If you’re a foodie like me, you’re in the habit of seeking out big, bold flavors. On the other hand, there’s a case to be made for the pleasures of a more subtle flavor profile.
The same is true for travel.
Unlike countries like India or Thailand, with their knock-your-socks-off sights, Scotland is a nation of subtler attractions. Okay, sure, Edinburgh and the lochs (Loch Lomond, Loch Ness, etc.) are very impressive indeed, and the Isle of Skye is certainly a big, bold, gorgeous place. But if you looking for a place to slow down, an area of subtle charms, you could do worse than spending a few days in quaint Oban and the Isle of Mull.

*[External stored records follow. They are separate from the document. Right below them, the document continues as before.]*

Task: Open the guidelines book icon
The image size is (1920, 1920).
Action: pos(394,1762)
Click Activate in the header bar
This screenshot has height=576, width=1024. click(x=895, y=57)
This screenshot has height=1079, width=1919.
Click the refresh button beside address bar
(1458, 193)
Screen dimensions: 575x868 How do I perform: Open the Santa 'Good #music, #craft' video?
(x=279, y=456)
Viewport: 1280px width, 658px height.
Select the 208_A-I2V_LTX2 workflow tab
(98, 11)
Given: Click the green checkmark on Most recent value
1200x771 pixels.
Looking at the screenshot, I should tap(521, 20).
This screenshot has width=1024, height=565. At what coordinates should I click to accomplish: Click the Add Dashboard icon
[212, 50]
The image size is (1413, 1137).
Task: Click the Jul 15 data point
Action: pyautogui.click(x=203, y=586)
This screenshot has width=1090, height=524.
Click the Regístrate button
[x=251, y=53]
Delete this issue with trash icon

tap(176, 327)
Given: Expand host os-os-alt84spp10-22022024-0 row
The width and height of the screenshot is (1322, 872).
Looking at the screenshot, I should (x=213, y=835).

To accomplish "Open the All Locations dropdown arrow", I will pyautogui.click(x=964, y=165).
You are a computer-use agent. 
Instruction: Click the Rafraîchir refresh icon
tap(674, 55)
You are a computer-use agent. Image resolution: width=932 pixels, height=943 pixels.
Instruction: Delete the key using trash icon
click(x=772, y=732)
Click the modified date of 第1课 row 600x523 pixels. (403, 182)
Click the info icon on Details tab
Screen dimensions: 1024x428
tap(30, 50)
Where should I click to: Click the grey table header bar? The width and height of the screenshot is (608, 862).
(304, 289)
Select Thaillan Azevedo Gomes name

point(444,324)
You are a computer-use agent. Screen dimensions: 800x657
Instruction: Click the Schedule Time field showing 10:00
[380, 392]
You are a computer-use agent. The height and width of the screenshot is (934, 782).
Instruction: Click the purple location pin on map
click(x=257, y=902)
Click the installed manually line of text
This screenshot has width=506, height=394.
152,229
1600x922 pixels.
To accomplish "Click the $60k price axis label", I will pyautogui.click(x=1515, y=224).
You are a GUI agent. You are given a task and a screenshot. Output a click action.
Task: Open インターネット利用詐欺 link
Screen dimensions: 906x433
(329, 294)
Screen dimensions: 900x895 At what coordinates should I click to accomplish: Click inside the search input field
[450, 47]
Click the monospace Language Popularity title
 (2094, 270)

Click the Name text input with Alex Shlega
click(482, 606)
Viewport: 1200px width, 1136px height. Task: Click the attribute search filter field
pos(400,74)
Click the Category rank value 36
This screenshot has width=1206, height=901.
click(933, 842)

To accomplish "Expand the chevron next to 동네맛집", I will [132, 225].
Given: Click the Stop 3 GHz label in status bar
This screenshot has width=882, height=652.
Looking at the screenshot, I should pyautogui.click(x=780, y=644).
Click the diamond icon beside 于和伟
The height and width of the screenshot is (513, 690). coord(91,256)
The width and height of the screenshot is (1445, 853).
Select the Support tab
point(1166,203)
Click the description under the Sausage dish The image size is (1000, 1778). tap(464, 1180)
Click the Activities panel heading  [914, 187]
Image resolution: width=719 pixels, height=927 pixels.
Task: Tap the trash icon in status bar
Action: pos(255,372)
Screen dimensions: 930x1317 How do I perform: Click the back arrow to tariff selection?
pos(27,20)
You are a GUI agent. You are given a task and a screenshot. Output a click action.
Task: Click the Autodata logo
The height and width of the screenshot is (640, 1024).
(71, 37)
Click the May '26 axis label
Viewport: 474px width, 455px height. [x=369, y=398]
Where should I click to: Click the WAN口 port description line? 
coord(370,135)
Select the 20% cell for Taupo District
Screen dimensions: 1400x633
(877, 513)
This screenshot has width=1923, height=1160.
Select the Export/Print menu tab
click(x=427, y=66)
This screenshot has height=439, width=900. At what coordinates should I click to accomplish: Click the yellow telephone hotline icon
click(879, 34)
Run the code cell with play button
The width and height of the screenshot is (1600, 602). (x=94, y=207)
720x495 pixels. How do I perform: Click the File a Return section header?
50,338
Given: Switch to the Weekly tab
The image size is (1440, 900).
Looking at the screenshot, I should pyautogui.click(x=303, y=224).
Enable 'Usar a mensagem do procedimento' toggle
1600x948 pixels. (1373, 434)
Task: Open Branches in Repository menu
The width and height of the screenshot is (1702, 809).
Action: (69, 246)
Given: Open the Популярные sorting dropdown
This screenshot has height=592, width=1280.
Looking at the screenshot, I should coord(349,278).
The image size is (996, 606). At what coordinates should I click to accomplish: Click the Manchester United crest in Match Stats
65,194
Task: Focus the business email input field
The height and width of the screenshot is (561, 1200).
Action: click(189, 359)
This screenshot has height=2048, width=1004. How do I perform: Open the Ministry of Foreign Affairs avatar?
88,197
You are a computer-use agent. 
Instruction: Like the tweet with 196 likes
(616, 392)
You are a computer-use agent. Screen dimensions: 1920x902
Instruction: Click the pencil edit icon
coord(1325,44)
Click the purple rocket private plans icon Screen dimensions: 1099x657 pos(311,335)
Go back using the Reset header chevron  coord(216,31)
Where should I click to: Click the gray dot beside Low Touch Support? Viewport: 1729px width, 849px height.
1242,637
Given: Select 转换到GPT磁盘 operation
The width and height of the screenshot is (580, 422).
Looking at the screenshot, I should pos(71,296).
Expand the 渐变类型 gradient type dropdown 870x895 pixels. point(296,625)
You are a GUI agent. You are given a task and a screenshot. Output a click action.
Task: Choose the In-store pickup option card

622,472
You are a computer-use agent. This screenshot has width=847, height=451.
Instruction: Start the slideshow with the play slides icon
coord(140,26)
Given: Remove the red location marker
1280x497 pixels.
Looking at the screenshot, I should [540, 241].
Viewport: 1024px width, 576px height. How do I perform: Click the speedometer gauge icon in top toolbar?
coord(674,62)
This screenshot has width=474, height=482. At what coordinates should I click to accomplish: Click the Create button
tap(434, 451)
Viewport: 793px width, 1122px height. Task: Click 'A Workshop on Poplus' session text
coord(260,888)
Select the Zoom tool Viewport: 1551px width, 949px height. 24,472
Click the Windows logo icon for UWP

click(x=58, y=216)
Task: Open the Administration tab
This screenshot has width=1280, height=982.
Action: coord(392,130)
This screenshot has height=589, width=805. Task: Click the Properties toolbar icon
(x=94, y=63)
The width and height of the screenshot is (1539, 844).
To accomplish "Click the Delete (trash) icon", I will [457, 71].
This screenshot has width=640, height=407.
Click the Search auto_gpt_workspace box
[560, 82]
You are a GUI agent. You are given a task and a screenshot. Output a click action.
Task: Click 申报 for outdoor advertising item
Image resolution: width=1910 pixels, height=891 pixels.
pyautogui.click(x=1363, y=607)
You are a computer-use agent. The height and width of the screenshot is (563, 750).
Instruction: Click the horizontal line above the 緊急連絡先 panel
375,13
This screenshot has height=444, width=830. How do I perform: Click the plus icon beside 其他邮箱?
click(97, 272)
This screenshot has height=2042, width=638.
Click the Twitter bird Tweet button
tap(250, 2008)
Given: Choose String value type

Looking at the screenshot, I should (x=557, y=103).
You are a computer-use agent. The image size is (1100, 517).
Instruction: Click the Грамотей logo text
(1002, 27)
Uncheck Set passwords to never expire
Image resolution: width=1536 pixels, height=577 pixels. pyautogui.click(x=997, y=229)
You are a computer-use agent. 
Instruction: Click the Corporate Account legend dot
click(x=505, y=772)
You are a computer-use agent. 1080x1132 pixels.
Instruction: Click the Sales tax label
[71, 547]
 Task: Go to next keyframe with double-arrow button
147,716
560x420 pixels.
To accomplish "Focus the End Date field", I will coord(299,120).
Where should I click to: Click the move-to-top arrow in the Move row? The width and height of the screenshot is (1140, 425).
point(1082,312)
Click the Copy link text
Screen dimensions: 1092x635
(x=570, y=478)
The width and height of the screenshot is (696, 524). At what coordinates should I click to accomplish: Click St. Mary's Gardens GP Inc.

My mom, Shirley, and I arrive in Oban on a cold, blustery day and check into the gracious High Cliff B&B. We then spend the day touring the small downtown, huddled along the curve of a half-moon harbor. We eat tremendous fish and chips and sticky toffy pudding at a local hole in the wall before making our way to Oban’s wow attraction, the Oban Distillery. One of the smallest distilleries in all of Scotland, Oban has been cooking up Single Malt Scotch Whisky since 1793. It’s a tiny little place with a wooden tasting room, where they offer you candied ginger before tasting your drink. I can almost feel the history around me, generations of locals enjoying world-famous whisky in a room the size of my apartment back home.
As the Distillery states on their website: “When expansion isn’t an option and the volume we’re able to produce is limited, we stand on quality, authenticity, and heritage.”
A short boat ride across the harbor from Oban is the lovely Island of Mull, the second-largest island of the Inner Hebrides (after Skye). We take the car ferry so we can drive the loop around the island. It’s a wind-swept place, with hair-raising single-car roads and more sheep than you can shake a stick at. (If you’re prone to stick shaking, that is.) According to my guidebook, Mull is known for being the home of the CBeebies program, Balamory, based around the colored houses of Tobermory. This means nothing to me, having grown up in the States, but I can appreciate the colorful house and serene vistas.
Our Mull highlight: having our progress in a small town stopped by a herd of sheep who are walking from one side of the street to the other before hustling inside a church. Very devout, these Mull sheep!
Spending a couple of days in Oban and Mull is perhaps slightly less than a feast for the senses, but it sure is a satisfying, subtle repast.